-- begin EXTRACTED INFORMATION --

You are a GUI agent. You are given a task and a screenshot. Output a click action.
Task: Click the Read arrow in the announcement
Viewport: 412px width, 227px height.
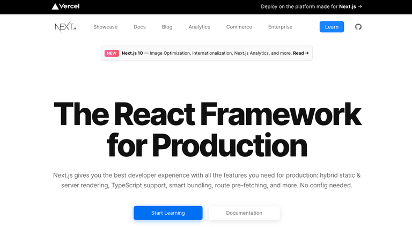pos(301,53)
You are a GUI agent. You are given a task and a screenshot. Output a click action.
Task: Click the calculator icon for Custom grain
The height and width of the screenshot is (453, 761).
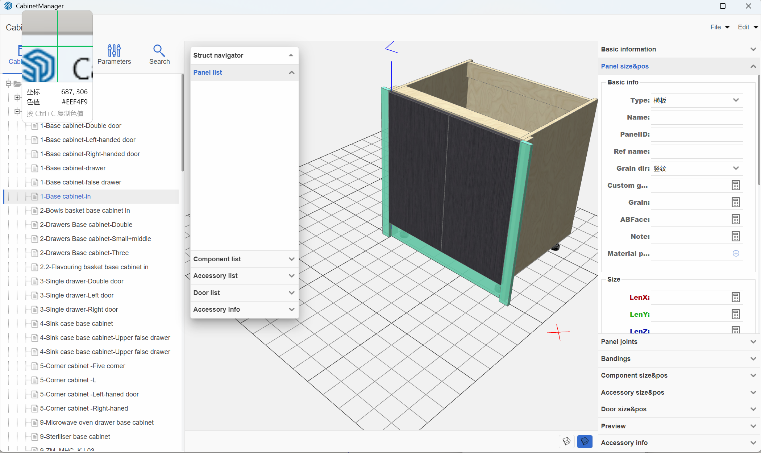(736, 186)
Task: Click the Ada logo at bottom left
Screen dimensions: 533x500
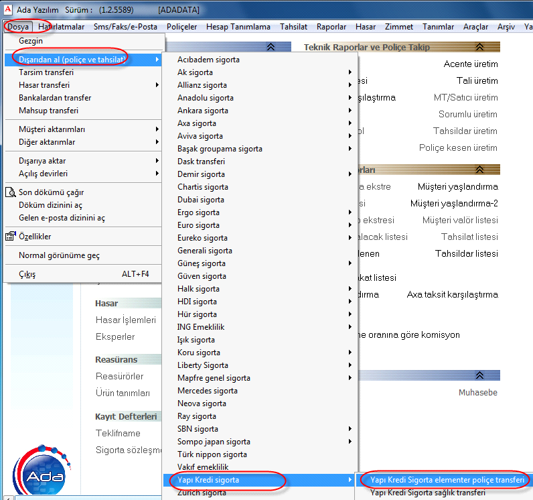Action: pyautogui.click(x=44, y=469)
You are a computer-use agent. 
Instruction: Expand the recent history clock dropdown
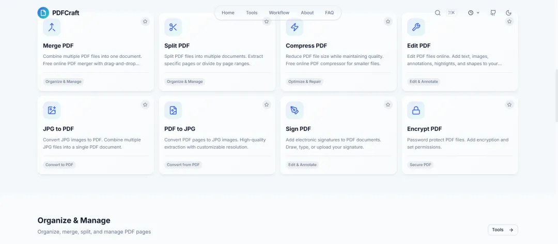(x=474, y=13)
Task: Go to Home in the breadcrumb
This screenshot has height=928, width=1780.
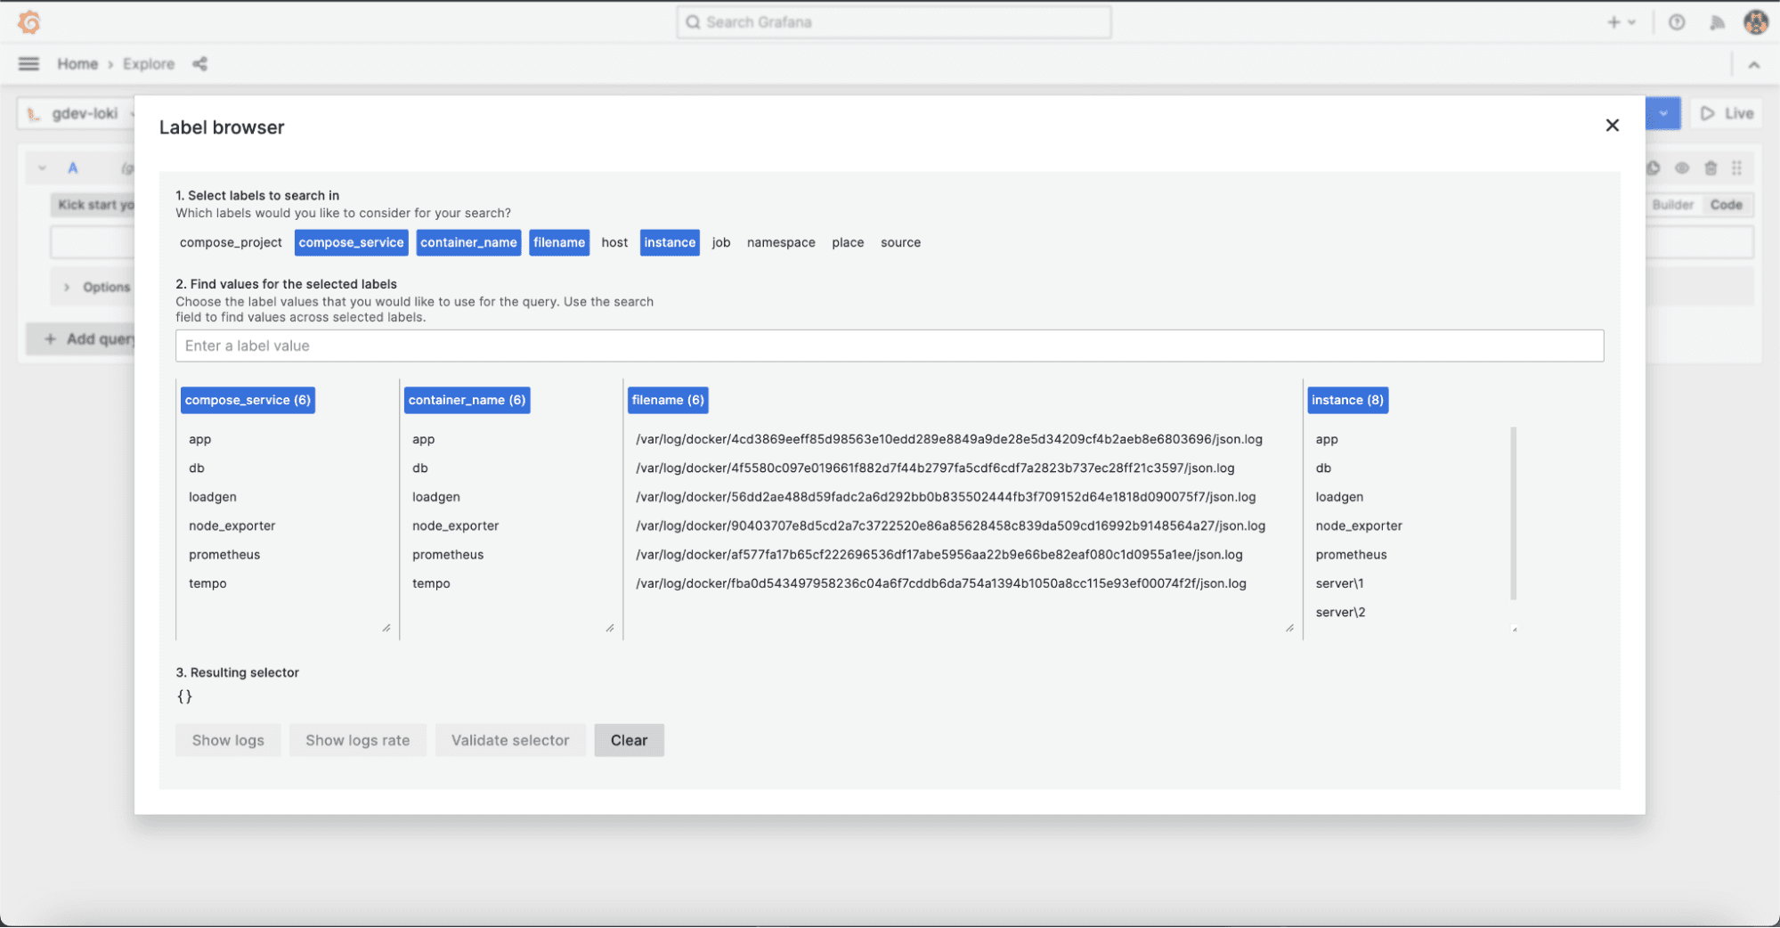Action: tap(77, 63)
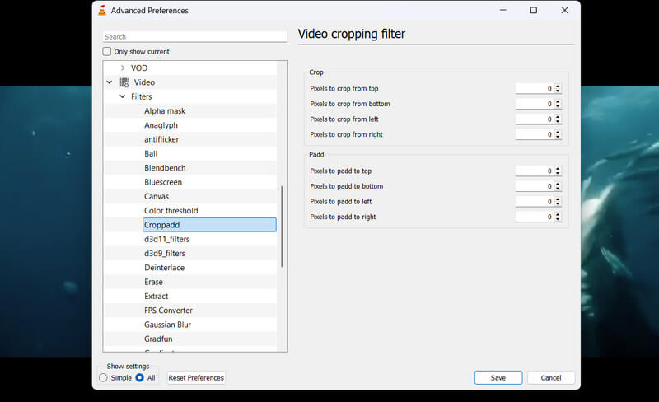Select the Simple settings radio button

(x=103, y=378)
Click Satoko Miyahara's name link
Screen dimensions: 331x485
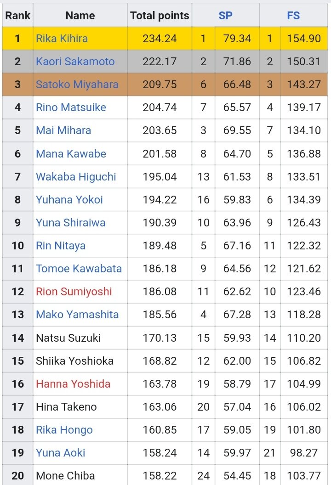point(77,85)
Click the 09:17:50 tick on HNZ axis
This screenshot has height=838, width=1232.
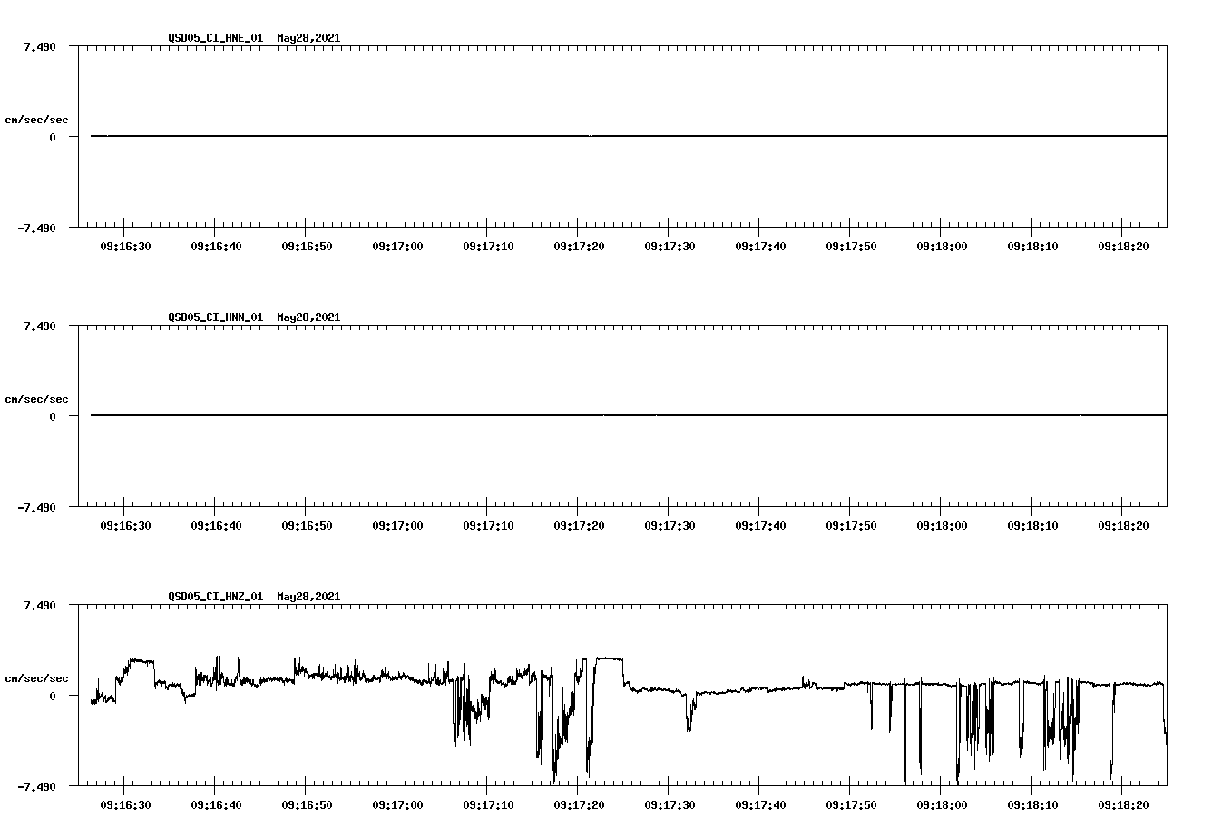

-- end EXTRACTED INFORMATION --

PROBLEM STATEMENT :: Arrange every line of the listing above as a Markdown table with the columns "Row" and "Line," numbering the rows and skipping blank lines. Omit the pictures.

FULL SOLUTION ::
| Row | Line |
|---|---|
| 1 | You are a GUI agent. You are given a task and a screenshot. Output a click action. |
| 2 | Task: Click the Read arrow in the announcement |
| 3 | Viewport: 412px width, 227px height. |
| 4 | pos(301,53) |
| 5 | You are a GUI agent. You are given a task and a screenshot. Output a click action. |
| 6 | Task: Click the calculator icon for Custom grain |
| 7 | The height and width of the screenshot is (453, 761). |
| 8 | (736, 186) |
| 9 | Task: Click the Ada logo at bottom left |
| 10 | Screen dimensions: 533x500 |
| 11 | Action: pyautogui.click(x=44, y=469) |
| 12 | You are a computer-use agent.  |
| 13 | Instruction: Expand the recent history clock dropdown |
| 14 | (x=474, y=13) |
| 15 | Task: Go to Home in the breadcrumb |
| 16 | This screenshot has height=928, width=1780. |
| 17 | Action: tap(77, 63) |
| 18 | Select the Simple settings radio button |
| 19 | (x=103, y=378) |
| 20 | Click Satoko Miyahara's name link |
| 21 | Screen dimensions: 331x485 |
| 22 | point(77,85) |
| 23 | Click the 09:17:50 tick on HNZ axis |
| 24 | This screenshot has height=838, width=1232. |